Your goal: Copy all lines below that use the word "agent".

Supplied records:

◇ ◇ ◇ ◇ ◇

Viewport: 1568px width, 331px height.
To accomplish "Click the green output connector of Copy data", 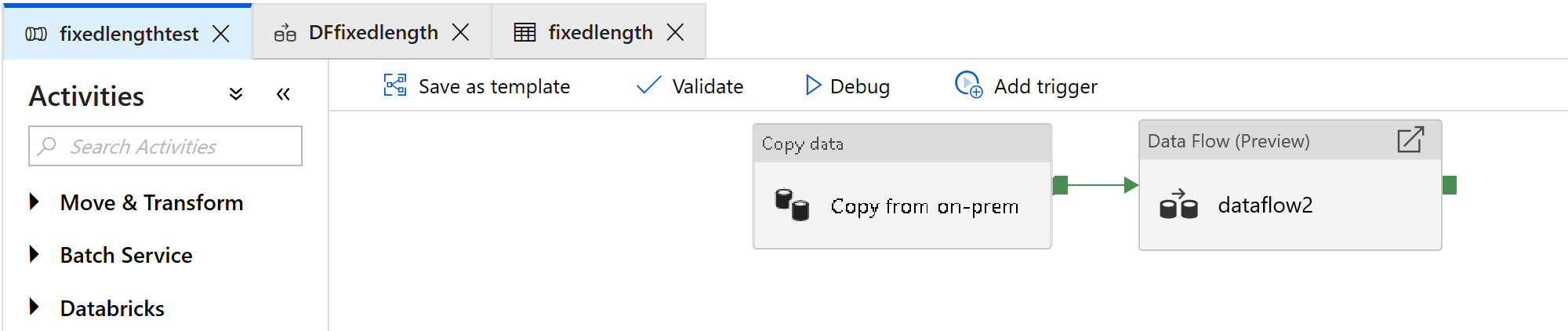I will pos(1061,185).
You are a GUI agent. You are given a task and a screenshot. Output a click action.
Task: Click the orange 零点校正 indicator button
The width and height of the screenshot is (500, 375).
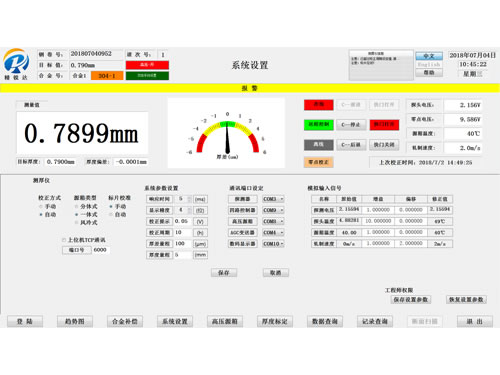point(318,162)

◇ ◇ ◇ ◇ ◇

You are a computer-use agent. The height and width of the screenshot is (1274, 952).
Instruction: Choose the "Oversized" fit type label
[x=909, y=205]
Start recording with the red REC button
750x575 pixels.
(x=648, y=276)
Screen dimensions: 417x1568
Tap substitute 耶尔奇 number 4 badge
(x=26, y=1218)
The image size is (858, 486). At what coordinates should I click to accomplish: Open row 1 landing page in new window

◇ ◇ ◇ ◇ ◇

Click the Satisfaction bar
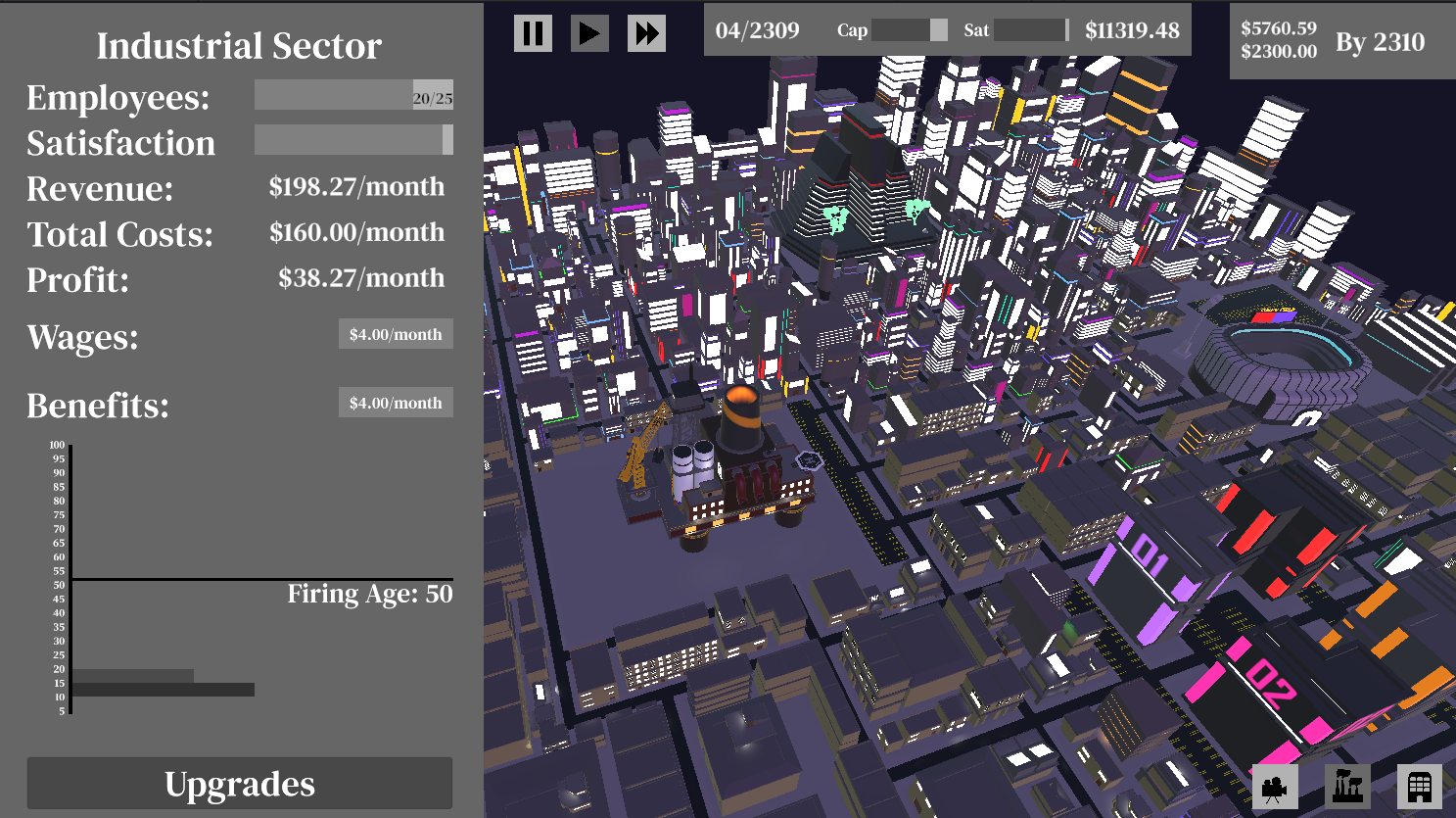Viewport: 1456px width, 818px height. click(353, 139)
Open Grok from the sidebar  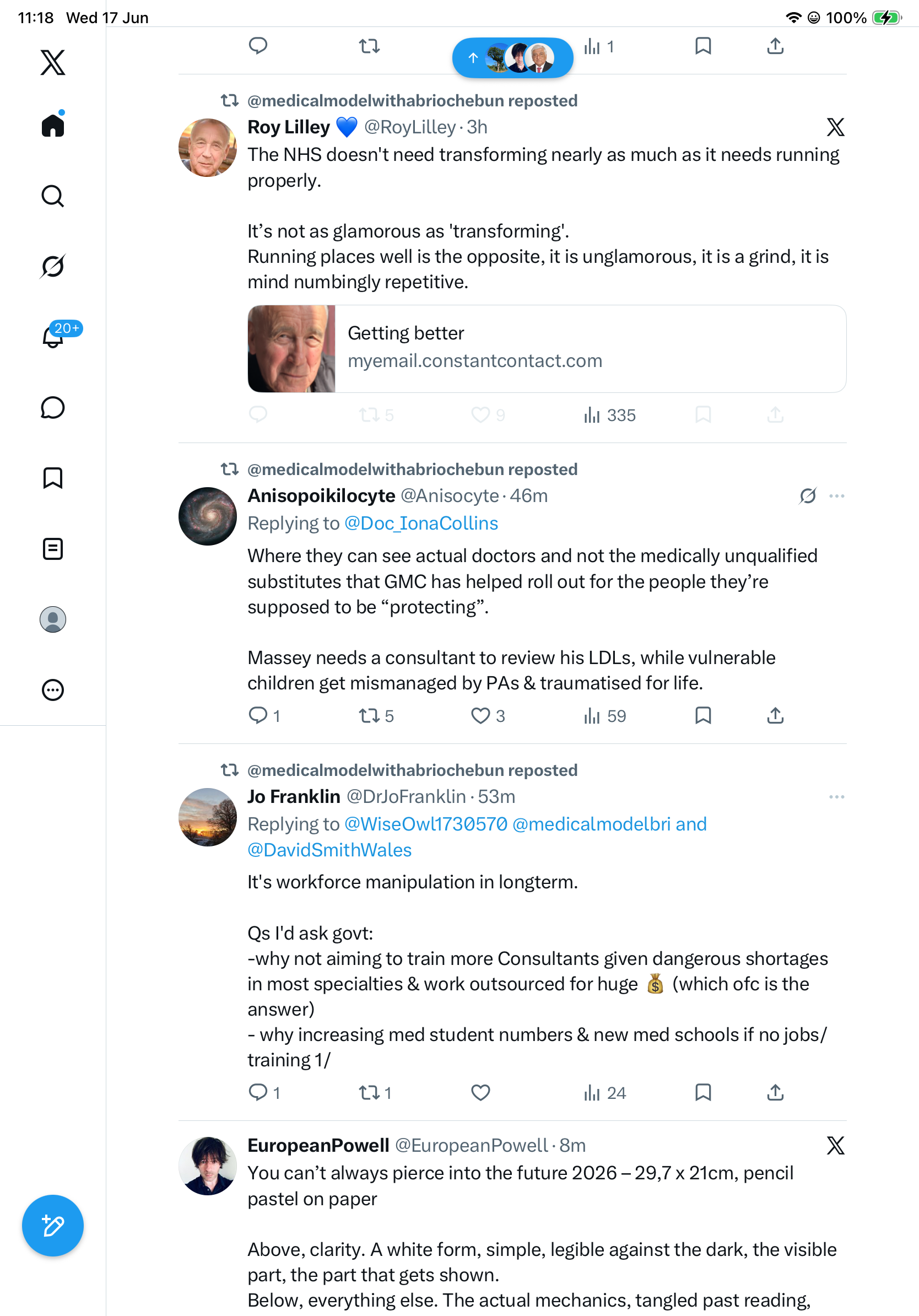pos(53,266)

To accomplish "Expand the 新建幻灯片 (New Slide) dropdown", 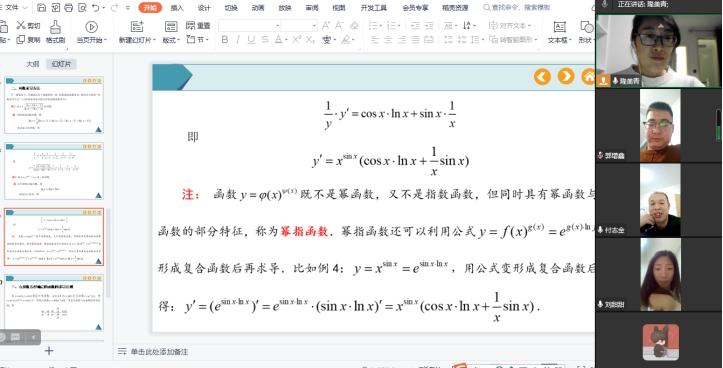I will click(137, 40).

◇ ◇ ◇ ◇ ◇

Result of the task:
You are a GUI agent. You are given a task and a screenshot. Output a click action.
You are a computer-use agent. The height and width of the screenshot is (1274, 952).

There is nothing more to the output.